* WORK REQUIRED:
From the entries below, copy every line that has the word "column".

[Dataset excerpts]
......

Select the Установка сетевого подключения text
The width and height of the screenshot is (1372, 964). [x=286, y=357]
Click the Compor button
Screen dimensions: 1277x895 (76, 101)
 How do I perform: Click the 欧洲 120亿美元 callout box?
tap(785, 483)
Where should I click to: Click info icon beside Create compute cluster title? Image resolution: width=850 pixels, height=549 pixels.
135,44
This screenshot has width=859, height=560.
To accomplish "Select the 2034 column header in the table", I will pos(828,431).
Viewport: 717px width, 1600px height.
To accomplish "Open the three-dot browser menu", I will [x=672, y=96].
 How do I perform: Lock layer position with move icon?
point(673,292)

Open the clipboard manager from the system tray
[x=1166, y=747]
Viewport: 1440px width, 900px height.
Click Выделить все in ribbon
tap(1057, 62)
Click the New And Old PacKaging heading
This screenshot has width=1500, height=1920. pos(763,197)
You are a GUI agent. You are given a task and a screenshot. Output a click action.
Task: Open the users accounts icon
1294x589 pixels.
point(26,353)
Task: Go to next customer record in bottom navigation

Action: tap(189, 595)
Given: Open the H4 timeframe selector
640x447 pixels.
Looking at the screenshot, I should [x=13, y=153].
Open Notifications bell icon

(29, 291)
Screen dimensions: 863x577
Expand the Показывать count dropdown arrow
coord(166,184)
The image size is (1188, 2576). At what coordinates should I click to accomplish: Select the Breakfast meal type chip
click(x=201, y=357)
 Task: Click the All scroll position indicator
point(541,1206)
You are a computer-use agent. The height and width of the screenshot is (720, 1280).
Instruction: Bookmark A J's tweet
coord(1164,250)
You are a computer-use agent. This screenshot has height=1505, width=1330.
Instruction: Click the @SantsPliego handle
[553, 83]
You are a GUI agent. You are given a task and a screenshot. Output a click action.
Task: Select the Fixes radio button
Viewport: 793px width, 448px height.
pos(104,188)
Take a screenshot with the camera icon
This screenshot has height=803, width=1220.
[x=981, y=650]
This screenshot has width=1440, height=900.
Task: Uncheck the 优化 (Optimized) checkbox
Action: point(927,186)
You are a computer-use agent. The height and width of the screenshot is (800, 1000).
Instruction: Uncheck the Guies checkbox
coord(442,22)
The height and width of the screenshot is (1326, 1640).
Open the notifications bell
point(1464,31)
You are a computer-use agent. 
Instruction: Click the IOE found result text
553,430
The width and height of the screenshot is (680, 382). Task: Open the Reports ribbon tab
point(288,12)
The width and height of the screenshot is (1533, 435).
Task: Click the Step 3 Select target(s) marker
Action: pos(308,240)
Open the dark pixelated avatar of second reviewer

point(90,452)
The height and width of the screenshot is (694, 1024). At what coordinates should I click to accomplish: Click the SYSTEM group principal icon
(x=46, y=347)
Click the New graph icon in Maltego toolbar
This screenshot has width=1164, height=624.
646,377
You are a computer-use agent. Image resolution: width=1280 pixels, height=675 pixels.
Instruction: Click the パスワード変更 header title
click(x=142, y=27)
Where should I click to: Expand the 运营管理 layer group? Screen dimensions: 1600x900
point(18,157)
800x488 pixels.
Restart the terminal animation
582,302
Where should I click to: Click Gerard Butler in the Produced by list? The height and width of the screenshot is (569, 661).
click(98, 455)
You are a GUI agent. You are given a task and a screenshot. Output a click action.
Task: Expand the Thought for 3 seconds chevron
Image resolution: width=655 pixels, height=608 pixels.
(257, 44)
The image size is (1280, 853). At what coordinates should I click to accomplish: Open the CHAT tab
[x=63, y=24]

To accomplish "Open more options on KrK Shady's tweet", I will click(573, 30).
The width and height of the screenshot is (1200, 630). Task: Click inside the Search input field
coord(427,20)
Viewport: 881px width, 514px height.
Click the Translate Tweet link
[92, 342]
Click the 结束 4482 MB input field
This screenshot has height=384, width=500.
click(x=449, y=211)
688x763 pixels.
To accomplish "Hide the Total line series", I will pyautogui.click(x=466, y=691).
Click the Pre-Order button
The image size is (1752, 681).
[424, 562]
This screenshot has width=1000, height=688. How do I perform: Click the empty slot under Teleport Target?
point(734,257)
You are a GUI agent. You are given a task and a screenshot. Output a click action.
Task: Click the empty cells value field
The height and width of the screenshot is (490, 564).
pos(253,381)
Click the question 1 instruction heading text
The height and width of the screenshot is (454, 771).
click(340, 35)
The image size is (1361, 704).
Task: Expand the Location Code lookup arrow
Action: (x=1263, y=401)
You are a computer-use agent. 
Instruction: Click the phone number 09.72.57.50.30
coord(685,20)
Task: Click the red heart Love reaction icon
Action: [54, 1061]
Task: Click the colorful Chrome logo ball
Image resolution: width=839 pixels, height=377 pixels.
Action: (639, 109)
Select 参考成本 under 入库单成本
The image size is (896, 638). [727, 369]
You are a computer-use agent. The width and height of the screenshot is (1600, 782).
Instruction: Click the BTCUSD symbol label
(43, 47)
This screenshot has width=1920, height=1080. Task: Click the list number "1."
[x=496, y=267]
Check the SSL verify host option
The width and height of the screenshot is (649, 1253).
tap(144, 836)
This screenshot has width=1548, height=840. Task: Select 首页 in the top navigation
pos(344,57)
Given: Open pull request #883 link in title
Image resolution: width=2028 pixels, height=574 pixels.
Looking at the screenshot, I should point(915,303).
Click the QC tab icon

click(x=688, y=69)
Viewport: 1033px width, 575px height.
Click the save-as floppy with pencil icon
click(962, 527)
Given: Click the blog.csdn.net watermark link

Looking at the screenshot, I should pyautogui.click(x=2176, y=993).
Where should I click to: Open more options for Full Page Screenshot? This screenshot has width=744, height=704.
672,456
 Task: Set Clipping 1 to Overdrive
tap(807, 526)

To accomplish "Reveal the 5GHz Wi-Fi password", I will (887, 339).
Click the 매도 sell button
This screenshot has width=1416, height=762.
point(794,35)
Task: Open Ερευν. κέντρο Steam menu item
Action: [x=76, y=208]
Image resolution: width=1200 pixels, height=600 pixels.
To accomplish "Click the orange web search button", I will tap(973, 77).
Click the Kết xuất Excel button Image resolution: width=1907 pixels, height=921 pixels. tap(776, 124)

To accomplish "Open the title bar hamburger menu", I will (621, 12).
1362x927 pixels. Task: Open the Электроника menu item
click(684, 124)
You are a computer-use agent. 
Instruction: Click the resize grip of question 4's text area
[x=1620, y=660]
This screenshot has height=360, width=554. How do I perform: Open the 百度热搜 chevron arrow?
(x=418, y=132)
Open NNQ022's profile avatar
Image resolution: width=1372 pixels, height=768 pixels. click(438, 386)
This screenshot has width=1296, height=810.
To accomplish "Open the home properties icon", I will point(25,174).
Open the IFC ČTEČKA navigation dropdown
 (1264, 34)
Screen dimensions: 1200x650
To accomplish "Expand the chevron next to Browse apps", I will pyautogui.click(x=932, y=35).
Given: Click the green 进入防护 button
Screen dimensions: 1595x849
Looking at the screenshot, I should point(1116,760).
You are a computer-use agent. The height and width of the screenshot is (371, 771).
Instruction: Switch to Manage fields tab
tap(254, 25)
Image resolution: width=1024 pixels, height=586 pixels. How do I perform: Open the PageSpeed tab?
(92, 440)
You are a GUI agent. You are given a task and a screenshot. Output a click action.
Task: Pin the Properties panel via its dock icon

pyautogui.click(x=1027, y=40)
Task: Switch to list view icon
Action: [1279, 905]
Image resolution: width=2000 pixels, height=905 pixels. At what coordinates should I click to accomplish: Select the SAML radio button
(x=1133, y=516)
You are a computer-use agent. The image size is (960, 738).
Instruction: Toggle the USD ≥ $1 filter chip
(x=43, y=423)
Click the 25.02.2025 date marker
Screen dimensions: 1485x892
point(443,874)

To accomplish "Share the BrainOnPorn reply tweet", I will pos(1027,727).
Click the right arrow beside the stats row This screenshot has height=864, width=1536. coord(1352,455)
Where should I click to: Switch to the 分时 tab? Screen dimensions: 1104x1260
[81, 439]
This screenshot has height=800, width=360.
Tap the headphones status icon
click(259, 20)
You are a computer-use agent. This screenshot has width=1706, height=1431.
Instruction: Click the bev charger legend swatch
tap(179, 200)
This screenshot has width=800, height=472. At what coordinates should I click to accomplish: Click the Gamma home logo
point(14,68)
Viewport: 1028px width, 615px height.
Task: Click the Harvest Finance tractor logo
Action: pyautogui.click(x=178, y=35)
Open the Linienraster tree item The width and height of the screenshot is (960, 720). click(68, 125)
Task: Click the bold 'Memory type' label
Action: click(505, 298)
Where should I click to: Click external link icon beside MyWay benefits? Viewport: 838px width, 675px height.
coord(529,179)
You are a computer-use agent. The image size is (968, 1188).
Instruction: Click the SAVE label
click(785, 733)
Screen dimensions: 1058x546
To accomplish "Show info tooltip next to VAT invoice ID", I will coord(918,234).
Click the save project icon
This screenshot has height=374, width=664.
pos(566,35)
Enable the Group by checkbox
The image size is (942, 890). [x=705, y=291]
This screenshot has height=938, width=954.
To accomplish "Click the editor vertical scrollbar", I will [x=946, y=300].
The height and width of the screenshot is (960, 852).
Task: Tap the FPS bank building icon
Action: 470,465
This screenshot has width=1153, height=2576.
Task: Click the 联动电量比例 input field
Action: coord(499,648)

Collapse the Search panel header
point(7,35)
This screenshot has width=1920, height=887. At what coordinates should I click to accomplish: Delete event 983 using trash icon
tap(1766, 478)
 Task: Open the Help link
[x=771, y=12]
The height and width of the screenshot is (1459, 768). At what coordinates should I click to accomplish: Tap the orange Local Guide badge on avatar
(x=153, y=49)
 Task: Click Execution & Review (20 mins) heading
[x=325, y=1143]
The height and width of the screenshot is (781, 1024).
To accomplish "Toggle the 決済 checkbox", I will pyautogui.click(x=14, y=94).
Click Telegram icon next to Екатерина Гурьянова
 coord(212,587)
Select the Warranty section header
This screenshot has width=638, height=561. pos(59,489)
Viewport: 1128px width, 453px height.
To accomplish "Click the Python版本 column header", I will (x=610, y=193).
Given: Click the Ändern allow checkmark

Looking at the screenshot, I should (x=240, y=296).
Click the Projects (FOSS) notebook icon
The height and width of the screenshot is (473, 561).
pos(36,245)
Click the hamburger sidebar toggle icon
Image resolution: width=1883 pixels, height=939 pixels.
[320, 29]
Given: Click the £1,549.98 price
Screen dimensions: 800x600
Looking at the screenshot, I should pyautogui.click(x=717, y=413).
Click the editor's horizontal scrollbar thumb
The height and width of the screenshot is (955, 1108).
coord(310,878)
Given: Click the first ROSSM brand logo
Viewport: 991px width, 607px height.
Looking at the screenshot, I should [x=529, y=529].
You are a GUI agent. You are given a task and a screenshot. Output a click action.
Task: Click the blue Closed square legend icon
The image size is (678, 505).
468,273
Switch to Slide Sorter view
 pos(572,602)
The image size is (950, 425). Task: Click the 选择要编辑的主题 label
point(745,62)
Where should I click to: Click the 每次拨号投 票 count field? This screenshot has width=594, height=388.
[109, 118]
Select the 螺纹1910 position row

......

* EXERCISE ANSWER:
To accomplish "Select the 2034 column header in the table", I will pos(828,431).
To accomplish "Click the Python版本 column header", I will (x=610, y=193).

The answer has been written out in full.